Loredana SPERINI
Née en Italie en 1970 - Vit en Suisse
Les sculptures de Loredana Sperini concernent la représentation du corps. Sur l’une d’entre elles, une main moulée en cire se trouve plaquée, menacée d’écrasement par un élément dont la forme évoque celle d’un cristal mais dont la matière est celle du ciment. Loredana Sperini joue toujours dans ses œuvres d’un rapport de fragilité entre des matériaux a priori contradictoires dans leurs capacités de résistance (ici, le ciment et la cire) pour affirmer la fragilité d’un corps soumis à la détérioration et à l’inéluctable disparition. À l’apparente indestructibilité du ciment, à son opacité, à sa rugosité, s’oppose ainsi la grande fragilité de la cire, sa translucidité, sa surface lisse, dans une juxtaposition au baroque et à la dramaturgie assumés. Ces deux matériaux jouent l’un avec l’autre dans leurs capacités différentes à absorber et à réfléchir la lumière, ouvrant ainsi la possibilité d’œuvres particulièrement sensibles aux variations lumineuses environnantes.

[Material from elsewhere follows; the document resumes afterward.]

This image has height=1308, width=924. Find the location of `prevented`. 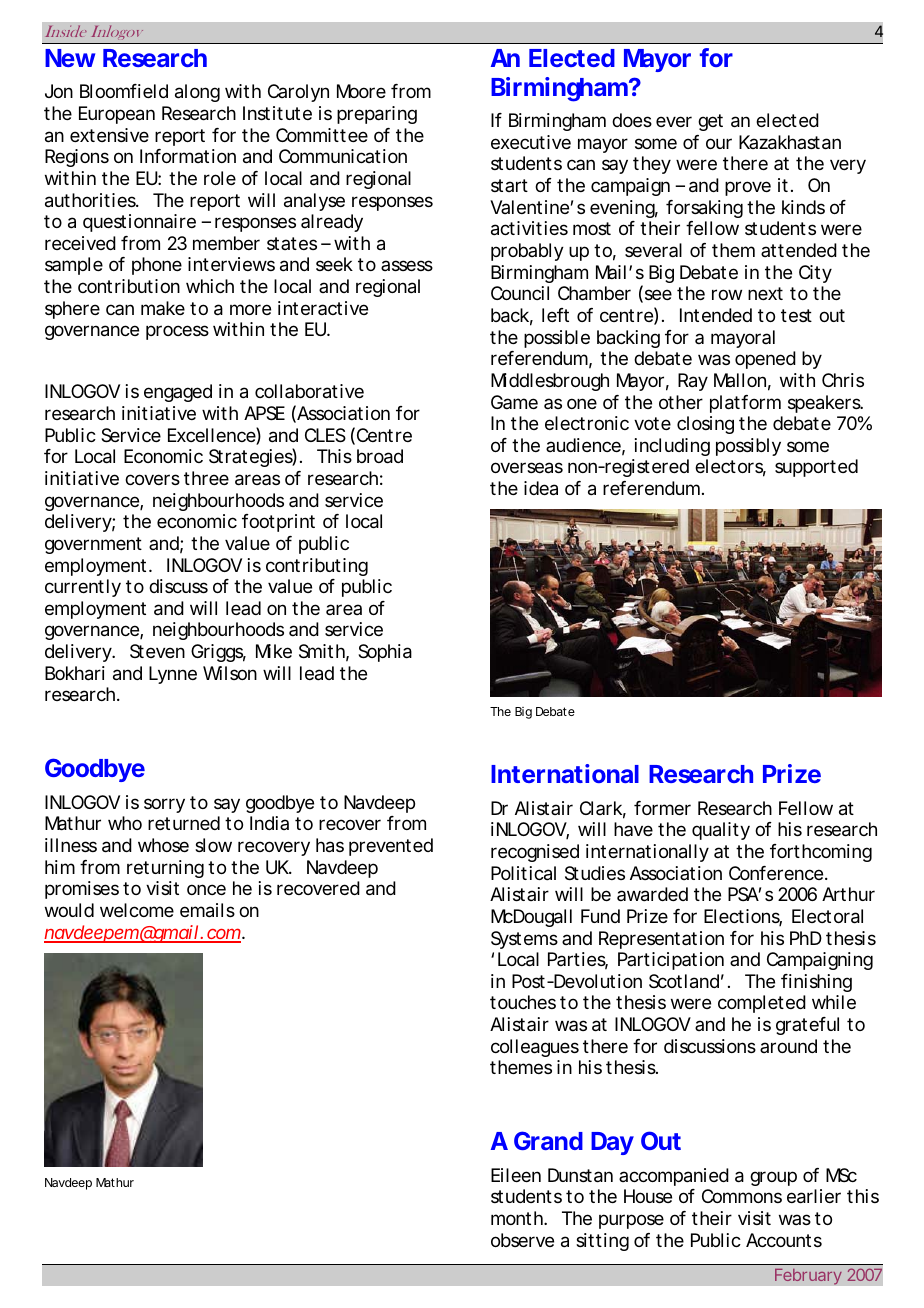

prevented is located at coordinates (391, 847).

Concomitamment à ses sculptures, Loredana Sperini réalise de petites peintures sur ciment, exécutées à partir d’un mélange de cire et de pigments. Ce mélange renoue avec une tradition ancestrale de la peinture à l’encaustique et compose une abstraction autant qu’il renvoie à la fragilité de la surface, incrustée dans son support, littéralement sensible à la lumière dont l’incidence importe beaucoup dans la perception de ces œuvres. Comme dans ses sculptures, le corps est évoqué implicitement : la technique à l’encaustique et le format de ces œuvres – dont les dimensions évoquent celles d’une tête – entretiennent une possible analogie avec les célèbres portraits funéraires égyptiens du Fayoum (peints entre le Ier et le IVe siècle ap. J.-C.), cette correspondance avec la dimension corporelle ne pouvant être que confirmée par l’anthropomorphisme primitif de certaines sculptures de l’artiste, à l’image de la seconde sculpture acquise par la collection du FRAC Auvergne, petit totem anthropomorphe, dont les aboutements de cire et de ciment, les délicates gouttelettes et l’aspect précaire demeurent cohérents avec le rapport matériologique et les analogies au corps que l’artiste italienne ne cesse d’exprimer.